## Start

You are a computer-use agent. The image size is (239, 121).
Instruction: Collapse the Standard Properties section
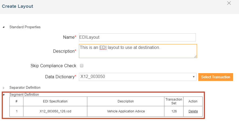(4, 27)
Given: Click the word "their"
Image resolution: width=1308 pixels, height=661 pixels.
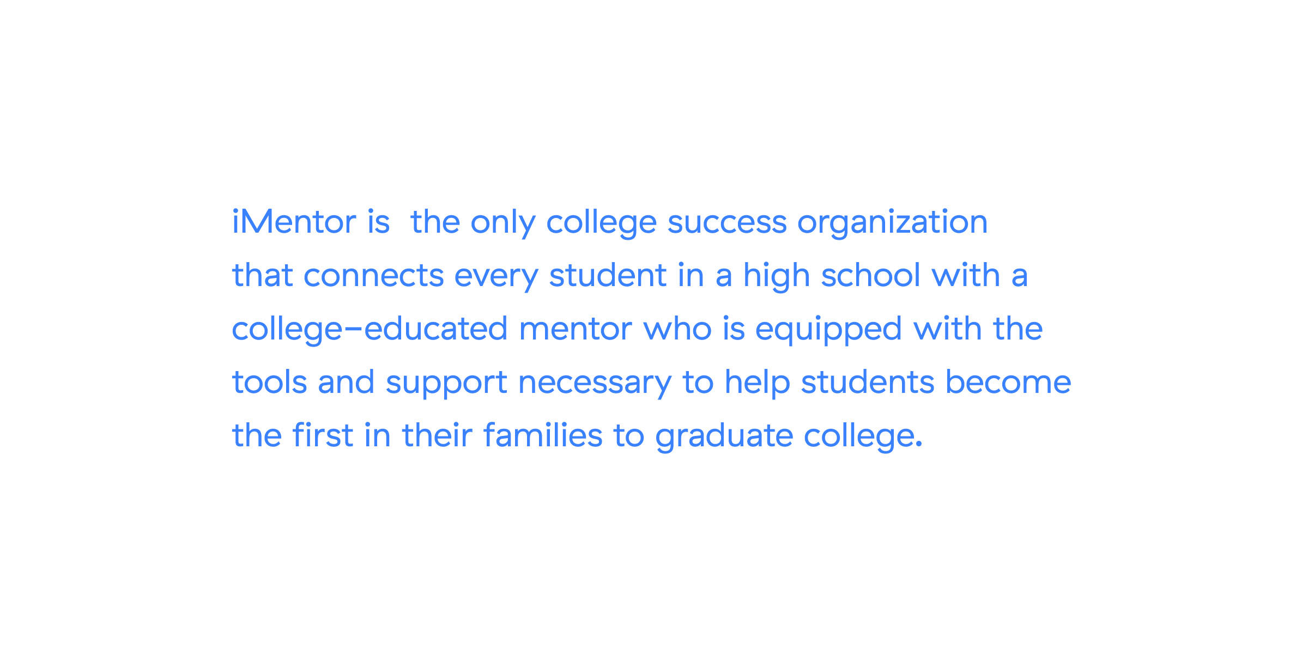Looking at the screenshot, I should tap(437, 435).
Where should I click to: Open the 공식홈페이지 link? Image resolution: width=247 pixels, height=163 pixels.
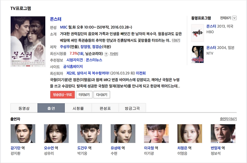73,67
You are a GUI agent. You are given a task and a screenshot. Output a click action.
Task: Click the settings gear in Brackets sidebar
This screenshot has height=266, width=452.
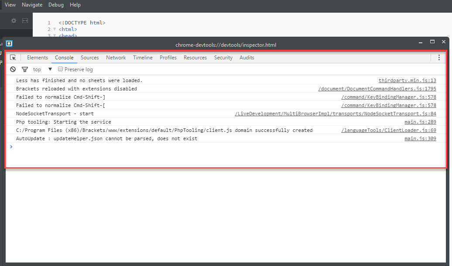(13, 21)
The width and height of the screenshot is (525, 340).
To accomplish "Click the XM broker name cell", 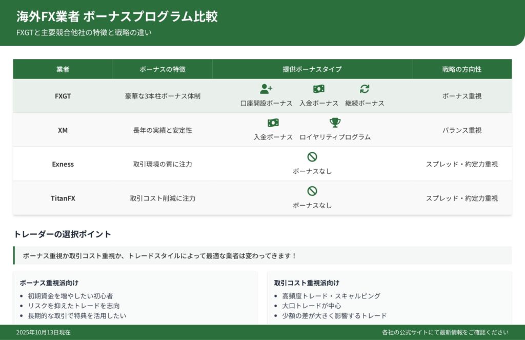I will point(63,130).
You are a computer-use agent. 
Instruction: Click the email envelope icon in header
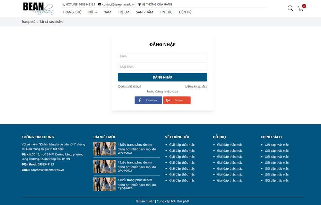tap(100, 4)
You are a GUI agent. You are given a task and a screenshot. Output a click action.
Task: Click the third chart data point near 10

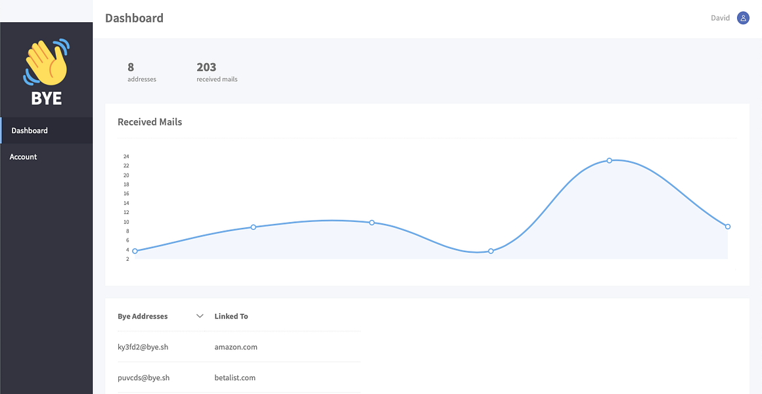tap(372, 223)
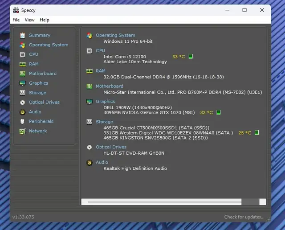Click the Check for updates link
Screen dimensions: 285x230
[244, 217]
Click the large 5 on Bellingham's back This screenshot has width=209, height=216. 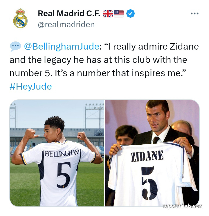tap(64, 175)
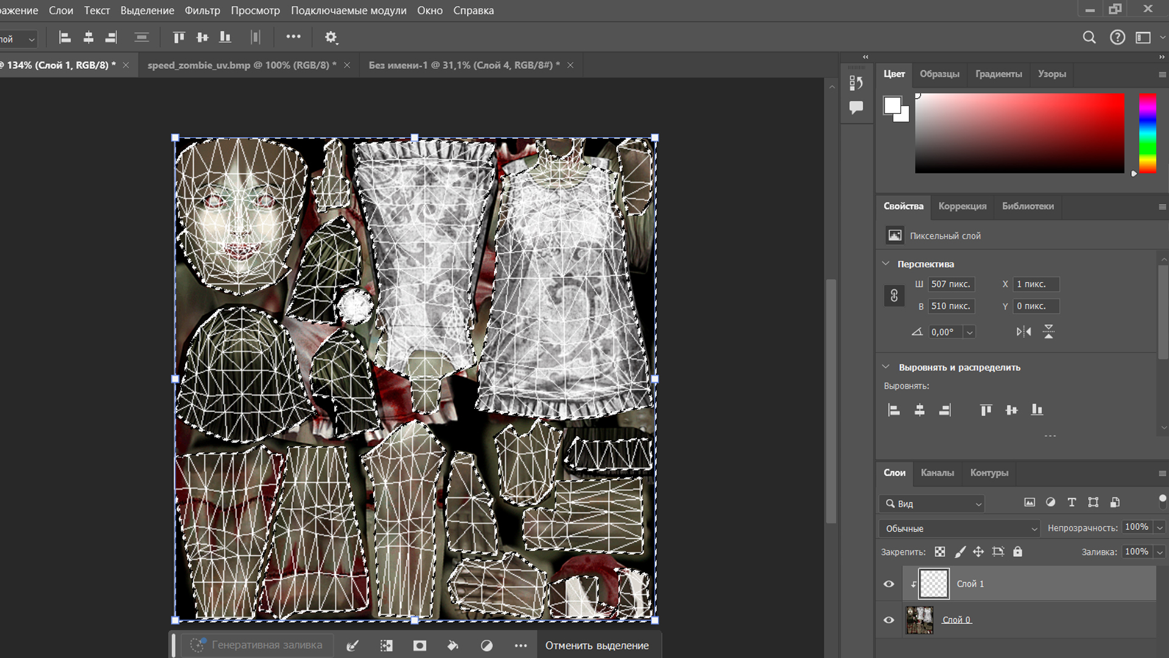Toggle visibility of Слой 0 layer
The height and width of the screenshot is (658, 1169).
(889, 620)
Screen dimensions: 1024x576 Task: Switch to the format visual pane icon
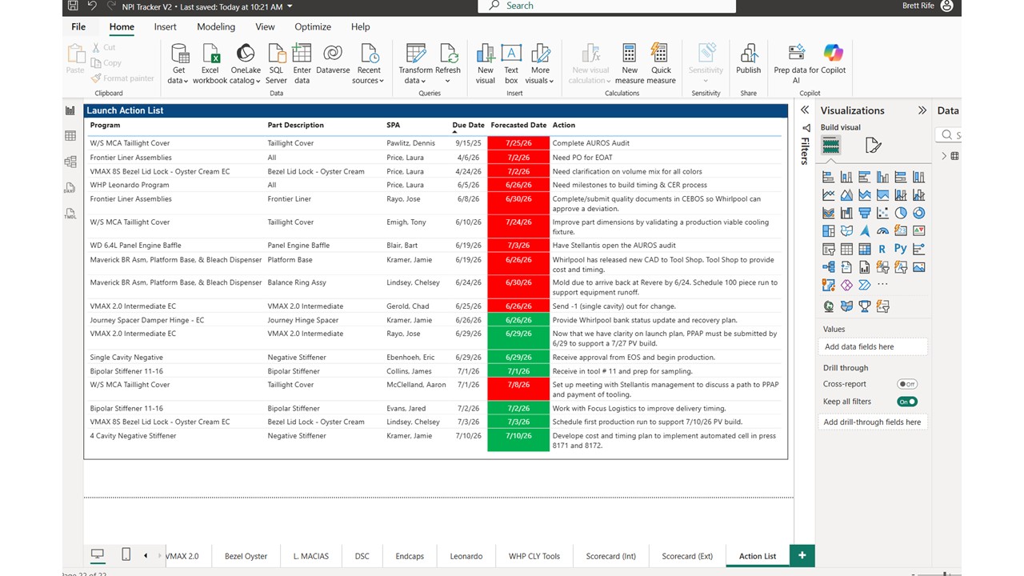[x=874, y=145]
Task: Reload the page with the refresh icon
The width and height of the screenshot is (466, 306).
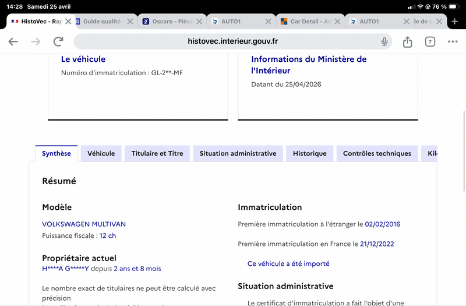Action: 58,41
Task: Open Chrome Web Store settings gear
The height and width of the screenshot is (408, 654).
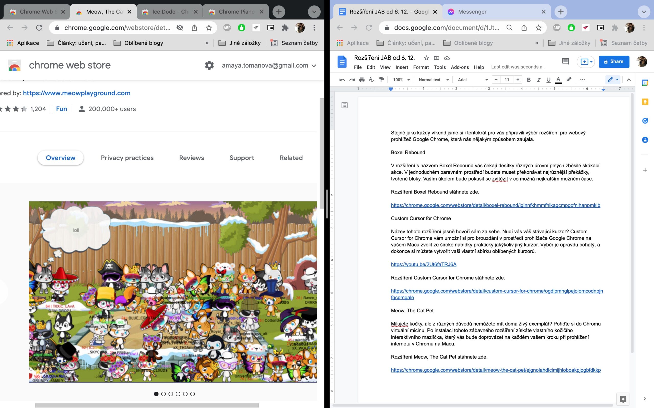Action: (209, 65)
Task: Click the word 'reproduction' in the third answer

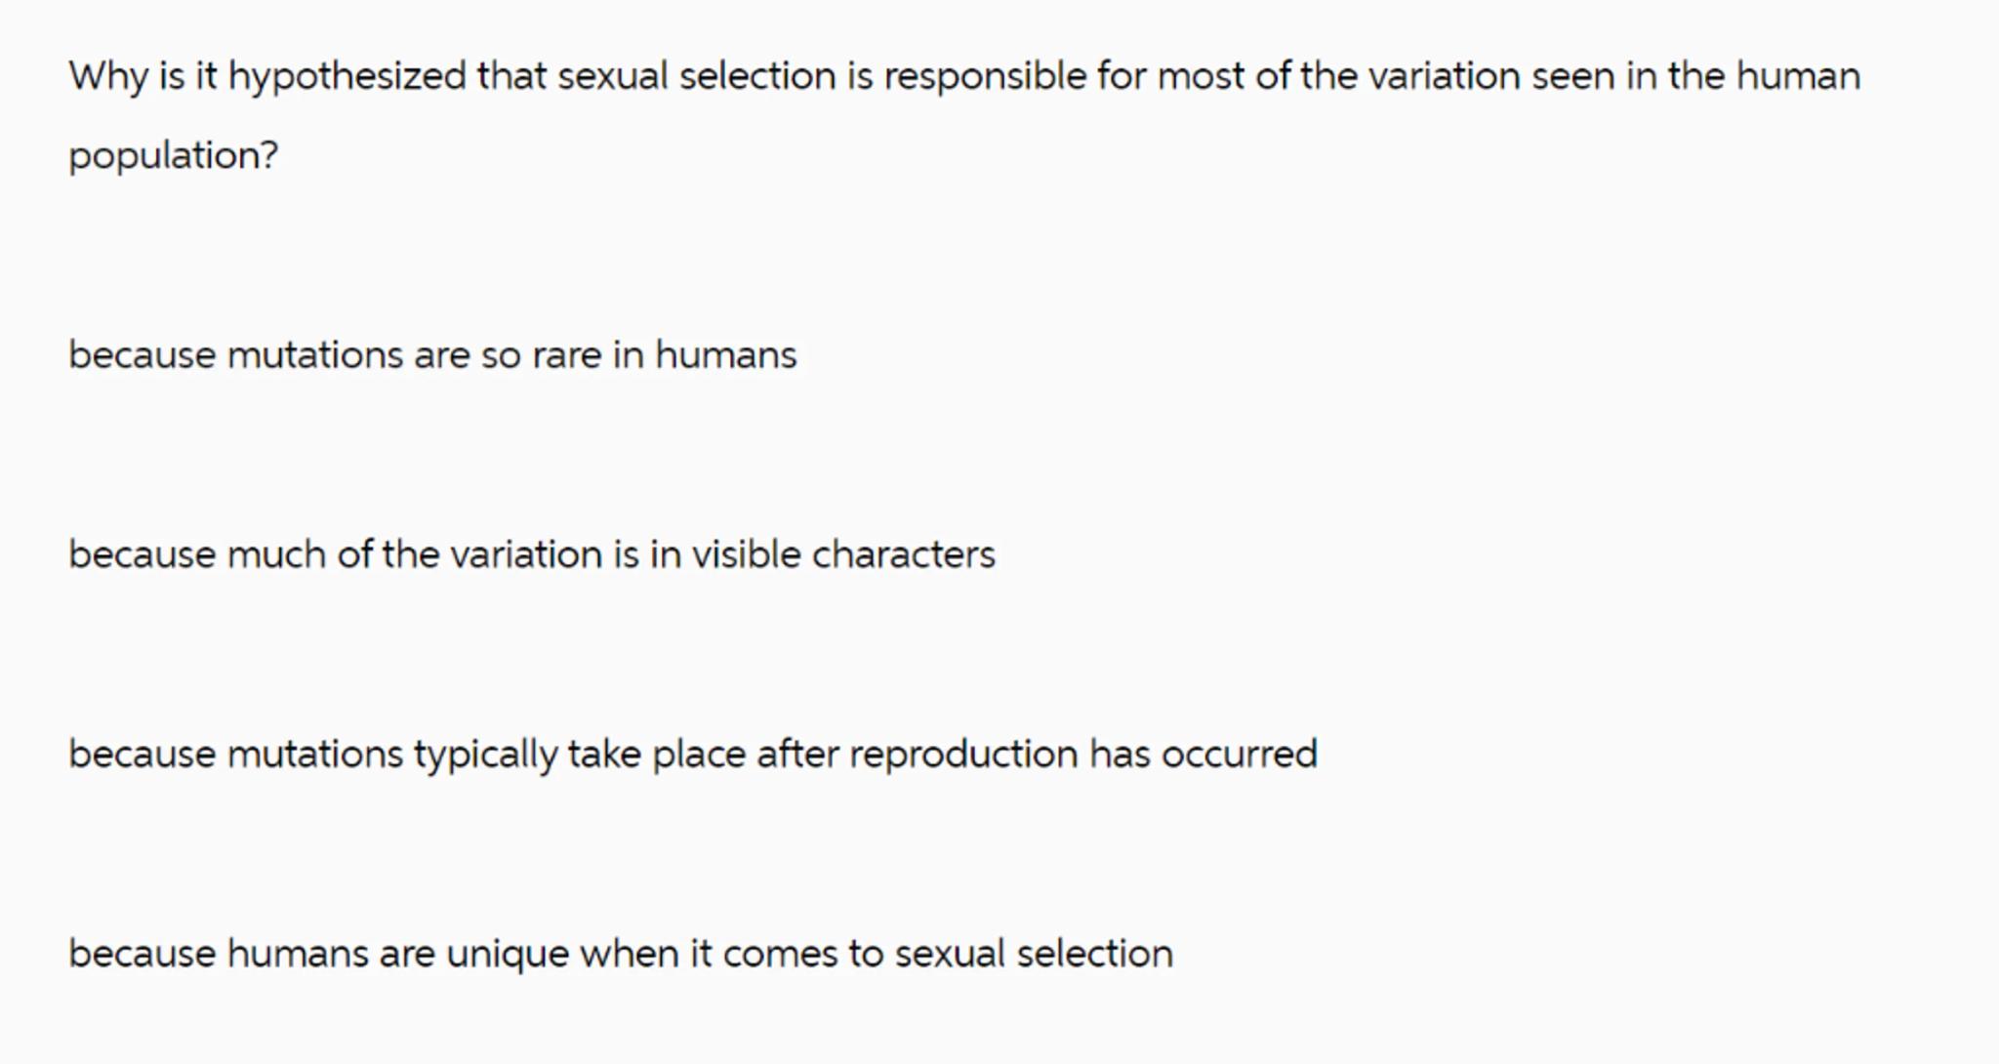Action: click(x=962, y=754)
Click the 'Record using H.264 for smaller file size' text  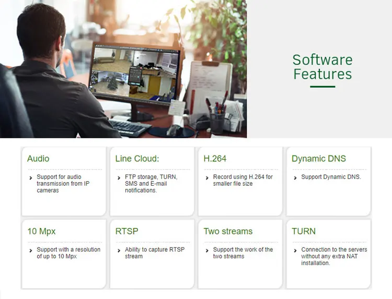(x=243, y=180)
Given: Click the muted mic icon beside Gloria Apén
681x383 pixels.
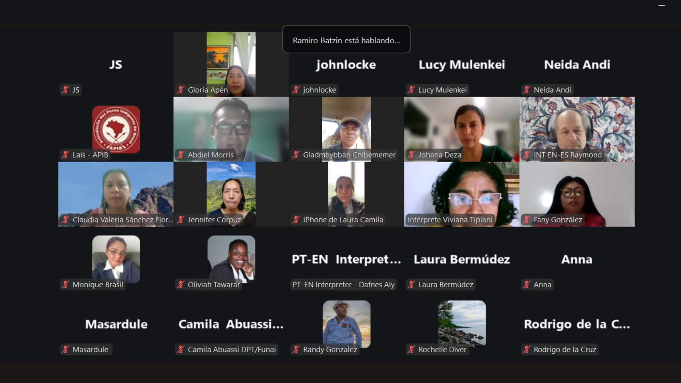Looking at the screenshot, I should coord(181,90).
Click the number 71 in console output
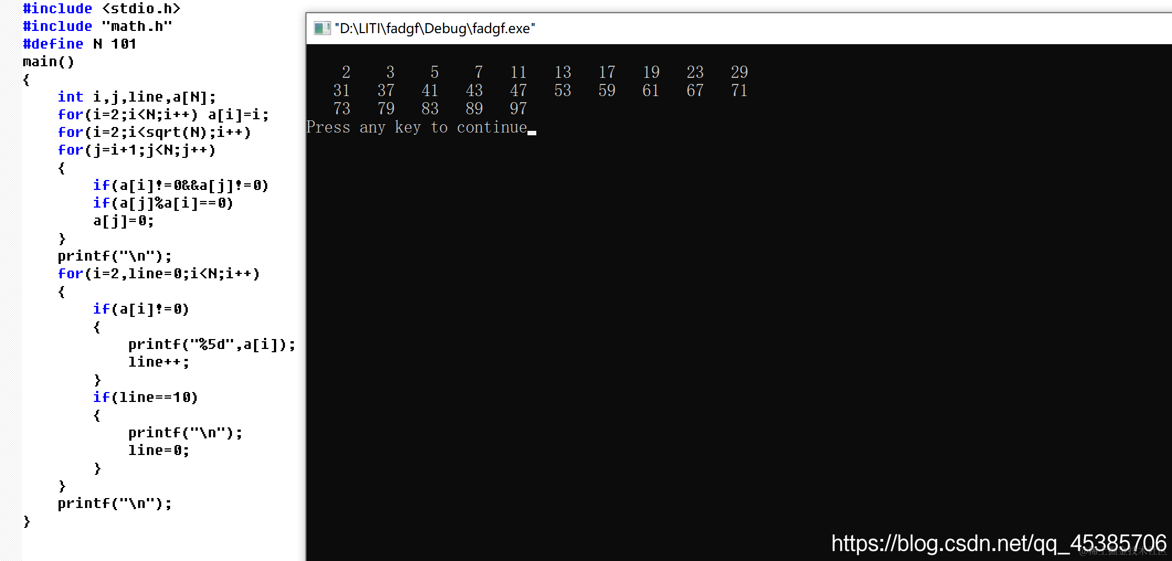 739,90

## End

■ **What to work on**: Report each line in the records that contains the string "settings", copying the lines whole. Case counts.

■ **Solution for this problem**:
Task: Click the settings gear in Brackets sidebar
Task: Open Chrome Web Store settings gear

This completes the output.